━━━━━ Information provided

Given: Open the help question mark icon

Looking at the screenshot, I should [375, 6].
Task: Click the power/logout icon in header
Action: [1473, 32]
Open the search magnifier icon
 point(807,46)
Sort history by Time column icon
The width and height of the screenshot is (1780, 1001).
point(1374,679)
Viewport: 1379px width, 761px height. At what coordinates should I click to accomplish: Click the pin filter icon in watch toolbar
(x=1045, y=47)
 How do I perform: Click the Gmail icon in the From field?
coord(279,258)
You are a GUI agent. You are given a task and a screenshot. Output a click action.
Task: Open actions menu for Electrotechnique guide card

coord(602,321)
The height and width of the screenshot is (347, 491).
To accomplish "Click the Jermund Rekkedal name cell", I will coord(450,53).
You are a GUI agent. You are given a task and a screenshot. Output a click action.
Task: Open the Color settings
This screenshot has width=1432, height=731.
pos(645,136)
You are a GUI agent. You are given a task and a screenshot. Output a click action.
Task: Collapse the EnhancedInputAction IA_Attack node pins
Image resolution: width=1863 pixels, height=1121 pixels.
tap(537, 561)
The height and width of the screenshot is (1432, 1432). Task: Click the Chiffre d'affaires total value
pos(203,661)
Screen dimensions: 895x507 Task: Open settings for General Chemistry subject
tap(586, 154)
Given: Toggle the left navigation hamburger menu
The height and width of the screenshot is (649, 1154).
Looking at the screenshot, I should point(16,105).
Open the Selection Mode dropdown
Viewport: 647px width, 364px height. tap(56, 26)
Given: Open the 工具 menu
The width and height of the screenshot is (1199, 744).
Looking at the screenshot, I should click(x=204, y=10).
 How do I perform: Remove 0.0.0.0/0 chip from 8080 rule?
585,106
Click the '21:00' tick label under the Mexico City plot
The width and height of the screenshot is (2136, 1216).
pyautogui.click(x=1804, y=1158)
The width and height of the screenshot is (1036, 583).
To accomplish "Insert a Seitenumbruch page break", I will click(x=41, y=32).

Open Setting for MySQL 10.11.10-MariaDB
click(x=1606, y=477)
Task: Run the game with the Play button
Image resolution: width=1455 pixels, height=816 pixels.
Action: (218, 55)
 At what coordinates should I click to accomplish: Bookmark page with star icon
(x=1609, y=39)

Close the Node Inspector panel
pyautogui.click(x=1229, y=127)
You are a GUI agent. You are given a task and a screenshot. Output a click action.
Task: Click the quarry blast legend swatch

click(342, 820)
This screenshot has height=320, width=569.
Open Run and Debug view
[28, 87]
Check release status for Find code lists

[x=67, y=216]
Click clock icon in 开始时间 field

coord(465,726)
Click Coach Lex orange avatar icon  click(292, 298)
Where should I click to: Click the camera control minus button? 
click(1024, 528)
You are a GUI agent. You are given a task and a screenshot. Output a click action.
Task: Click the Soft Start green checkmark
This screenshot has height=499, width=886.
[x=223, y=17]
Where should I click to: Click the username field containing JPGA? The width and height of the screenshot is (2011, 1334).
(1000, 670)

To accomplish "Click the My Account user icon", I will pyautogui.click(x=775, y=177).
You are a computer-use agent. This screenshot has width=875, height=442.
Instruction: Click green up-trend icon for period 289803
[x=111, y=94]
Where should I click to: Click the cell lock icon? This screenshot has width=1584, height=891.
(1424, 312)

━━━━━━━━━━

What the exercise asks: Could you give every entry again, exactly as written?

Response to this exercise:
Given: Open the help question mark icon

Looking at the screenshot, I should [375, 6].
Task: Click the power/logout icon in header
Action: [1473, 32]
Open the search magnifier icon
 point(807,46)
Sort history by Time column icon
The width and height of the screenshot is (1780, 1001).
point(1374,679)
Viewport: 1379px width, 761px height. At what coordinates should I click to accomplish: Click the pin filter icon in watch toolbar
(x=1045, y=47)
 How do I perform: Click the Gmail icon in the From field?
coord(279,258)
You are a GUI agent. You are given a task and a screenshot. Output a click action.
Task: Open actions menu for Electrotechnique guide card

coord(602,321)
The height and width of the screenshot is (347, 491).
To accomplish "Click the Jermund Rekkedal name cell", I will coord(450,53).
You are a GUI agent. You are given a task and a screenshot. Output a click action.
Task: Open the Color settings
This screenshot has width=1432, height=731.
pos(645,136)
You are a GUI agent. You are given a task and a screenshot. Output a click action.
Task: Collapse the EnhancedInputAction IA_Attack node pins
Image resolution: width=1863 pixels, height=1121 pixels.
tap(537, 561)
The height and width of the screenshot is (1432, 1432). Task: Click the Chiffre d'affaires total value
pos(203,661)
Screen dimensions: 895x507 Task: Open settings for General Chemistry subject
tap(586, 154)
Given: Toggle the left navigation hamburger menu
The height and width of the screenshot is (649, 1154).
Looking at the screenshot, I should point(16,105).
Open the Selection Mode dropdown
Viewport: 647px width, 364px height. tap(56, 26)
Given: Open the 工具 menu
The width and height of the screenshot is (1199, 744).
Looking at the screenshot, I should click(x=204, y=10).
 How do I perform: Remove 0.0.0.0/0 chip from 8080 rule?
585,106
Click the '21:00' tick label under the Mexico City plot
The width and height of the screenshot is (2136, 1216).
pyautogui.click(x=1804, y=1158)
The width and height of the screenshot is (1036, 583).
To accomplish "Insert a Seitenumbruch page break", I will click(x=41, y=32).

Open Setting for MySQL 10.11.10-MariaDB
click(x=1606, y=477)
Task: Run the game with the Play button
Image resolution: width=1455 pixels, height=816 pixels.
Action: (218, 55)
 At what coordinates should I click to accomplish: Bookmark page with star icon
(x=1609, y=39)

Close the Node Inspector panel
pyautogui.click(x=1229, y=127)
You are a GUI agent. You are given a task and a screenshot. Output a click action.
Task: Click the quarry blast legend swatch

click(342, 820)
This screenshot has height=320, width=569.
Open Run and Debug view
[28, 87]
Check release status for Find code lists

[x=67, y=216]
Click clock icon in 开始时间 field

coord(465,726)
Click Coach Lex orange avatar icon  click(292, 298)
Where should I click to: Click the camera control minus button? 
click(1024, 528)
You are a GUI agent. You are given a task and a screenshot. Output a click action.
Task: Click the Soft Start green checkmark
This screenshot has height=499, width=886.
[x=223, y=17]
Where should I click to: Click the username field containing JPGA? The width and height of the screenshot is (2011, 1334).
(1000, 670)

To accomplish "Click the My Account user icon", I will pyautogui.click(x=775, y=177).
You are a computer-use agent. This screenshot has width=875, height=442.
Instruction: Click green up-trend icon for period 289803
[x=111, y=94]
Where should I click to: Click the cell lock icon? This screenshot has width=1584, height=891.
(1424, 312)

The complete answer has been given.